**Task prompt:** The entries below contain a line with "Click the magnifying glass search icon" and a line with "Screen dimensions: 800x600". Quote exactly those two lines and all lines between them.

**Records supplied:**
*** Block opens ***

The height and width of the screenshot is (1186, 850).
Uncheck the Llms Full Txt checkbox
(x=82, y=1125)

*** Block closes ***
*** Block opens ***

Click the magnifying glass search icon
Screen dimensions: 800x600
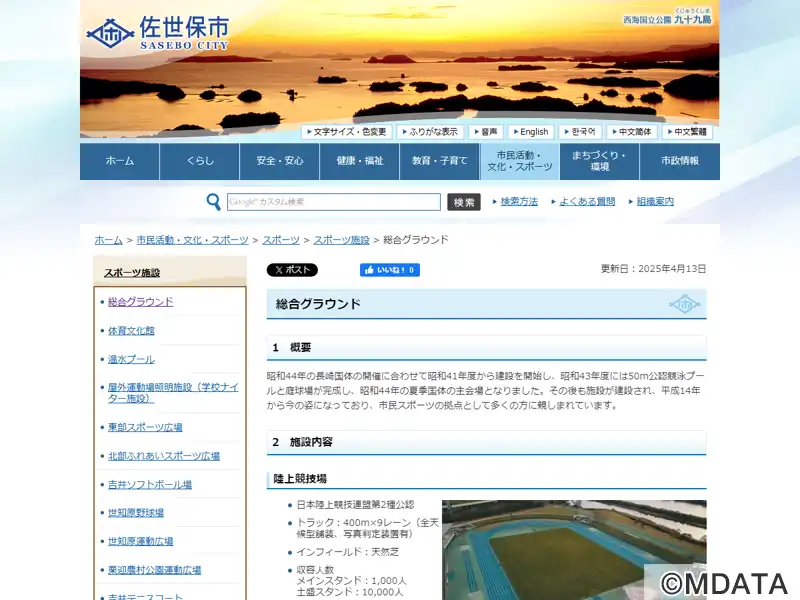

*** Block closes ***

**Answer below:**
Click the magnifying glass search icon
Screen dimensions: 800x600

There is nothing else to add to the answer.